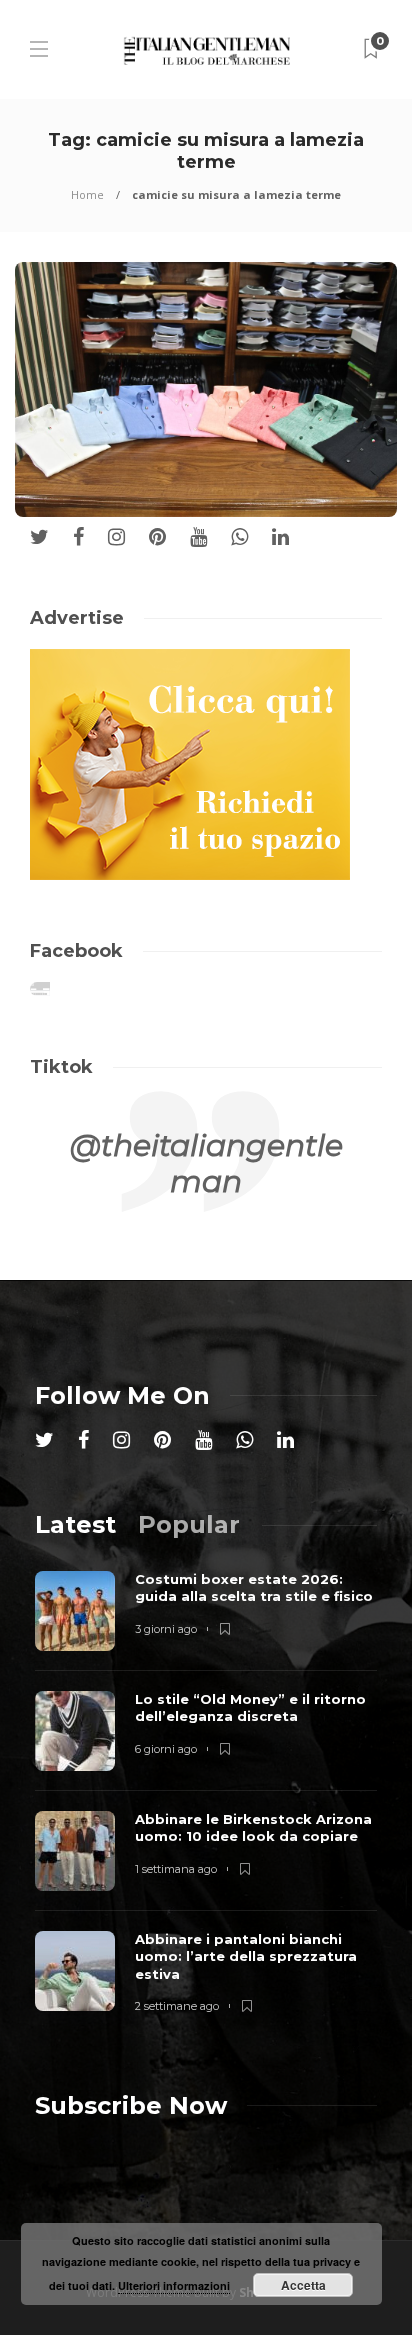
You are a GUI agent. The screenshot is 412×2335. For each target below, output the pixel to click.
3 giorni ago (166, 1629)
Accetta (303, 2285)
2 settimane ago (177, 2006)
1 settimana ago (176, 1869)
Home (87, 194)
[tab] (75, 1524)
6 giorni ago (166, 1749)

- - -

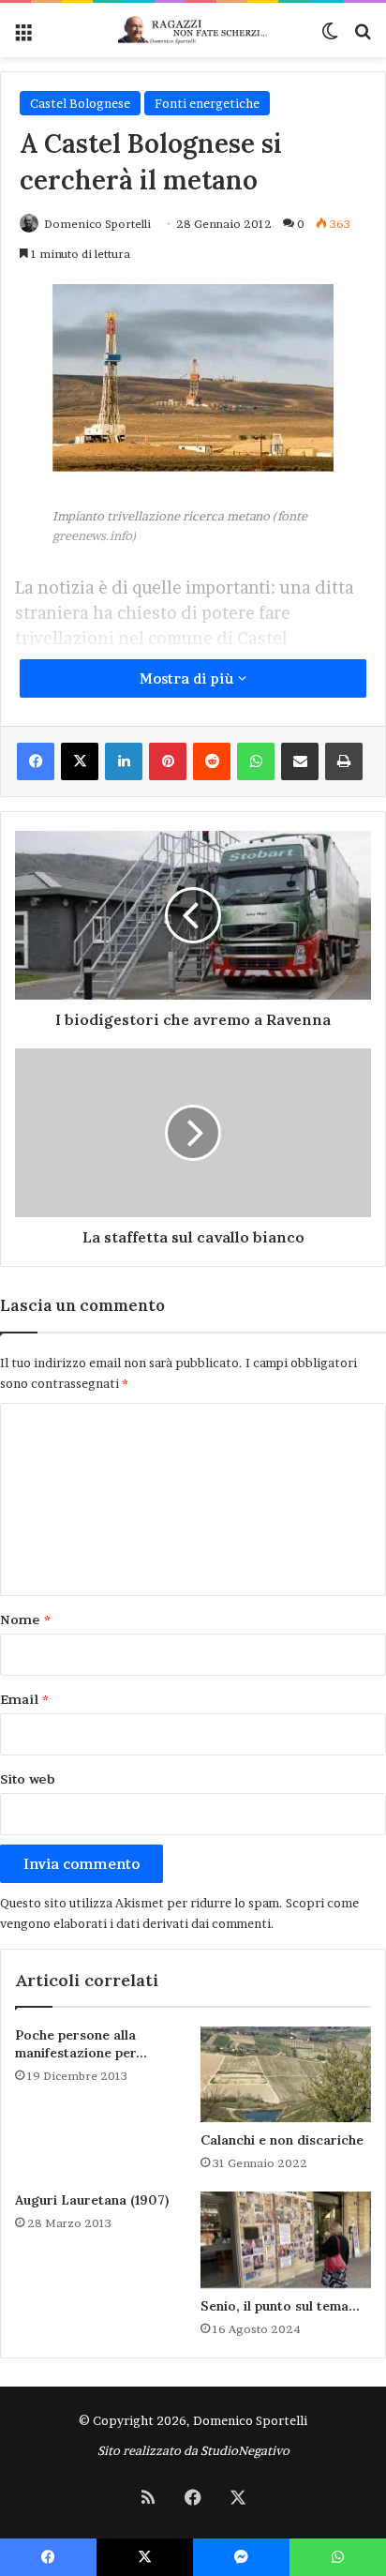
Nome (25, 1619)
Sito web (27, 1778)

- - -

● About this task
Of the entries listed above, reproduce only the lines starting at the line containing "You are a GUI" and ending at the line containing "6 giorni ago (166, 1749)". Include both, exactly as they stand.

● Answer box
You are a GUI agent. The screenshot is 412×2335. For each target below, output the pixel to click.
3 giorni ago (166, 1629)
Accetta (303, 2285)
2 settimane ago (177, 2006)
1 settimana ago (176, 1869)
Home (87, 194)
[tab] (75, 1524)
6 giorni ago (166, 1749)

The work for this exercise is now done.